In August 2011, the number of times that Internet users in New Zealand viewed pirated movies online was 110,000. After a change in law where pirated content users could be fined up to $11,980 (15,000 New Zealand Dollars), the number of online views of pirated movies dropped to 50,000 in September 2011.

Up to 41 percent of all Internet users in New Zealand access pirated content online. 28 percent of all Internet users worldwide access pirated content online.

Source:  “Four in 10 Kiwis still flout piracy laws,” TV NZ, July 23, 2012.

Australia and New Zealand are reported to have the highest number of illegal drug use in the world, according to the 2012 World Drug Report published by the United Nations Office on Drugs and Crime.

According to criminal justice programs, people in Australia and New Zealand consume more cocaine and marijuana at a higher rate than any other country in the world. Between 9.1 and 14.6 percent of the population in the two countries use cannabis, compared to the global usage rate of 2.6 to 5.0 percent.
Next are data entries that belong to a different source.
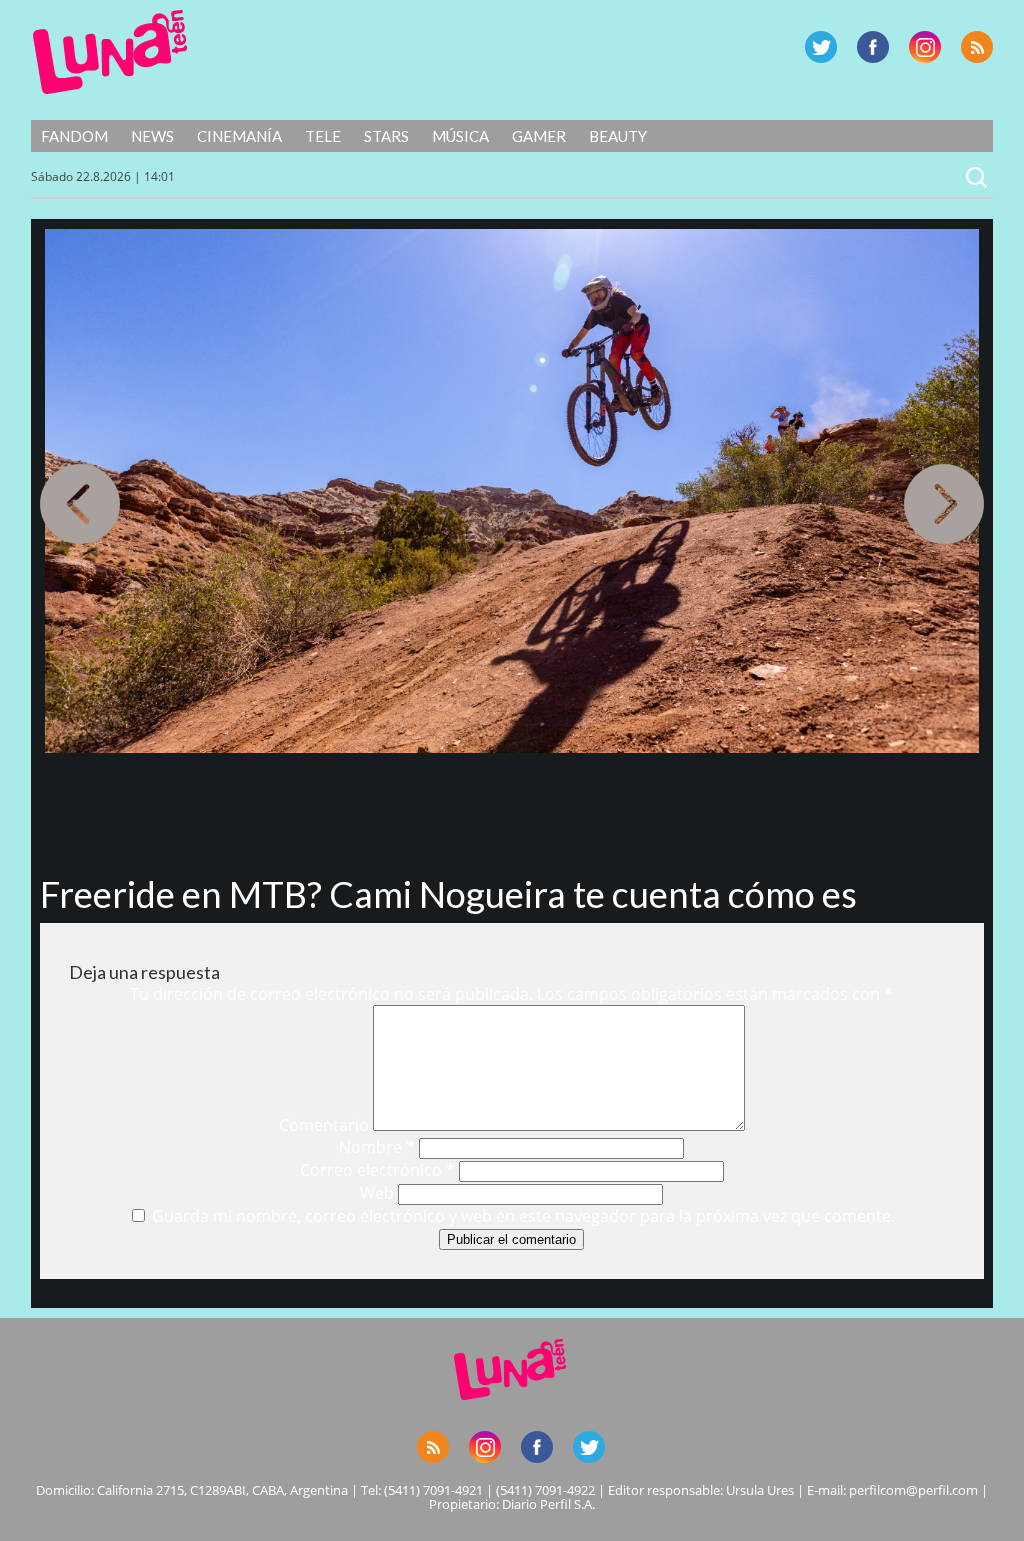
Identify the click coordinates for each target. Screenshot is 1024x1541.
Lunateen (110, 52)
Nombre (377, 1147)
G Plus (925, 47)
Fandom (74, 136)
In New Zealand, the black market in marijuana generates $98 Million back in 2002.

The drug trade in Australia is estimated to be worth $5.5 Billion.

Source:  Paul Toohey, “Aussies the biggest recreational drug users in the world – report,” Herald Sun, June 27, 2012.

According to a study published in The Lancet, Australia and New Zealand has the highest number of marijuana users in the world.

As much as 15 percent of the population of the two countries between the ages 15 and 64 used marijuana in 2009, the highest rate in the world. By comparison, 11 percent of North Americans and 2.5 percent of people in Asia used marijuana.

(Latest marijuana facts.)

Source: Matt Siegal, “Marijuana Use Most Rampant in Australia, Study Finds,” New York Times, January 6, 2012.

The Justice Ministry reported that New Zealand shell companies launder and estimated $1.16 Billion (1.5 Billion New Zealand Dollars) of illicit funds generated by organized crime each year.

The Reserve Bank of New Zealand identified around 1,000 New Zealand  limited partnerships and companies that may be used for money laundering activities in foreign off-shore accounts.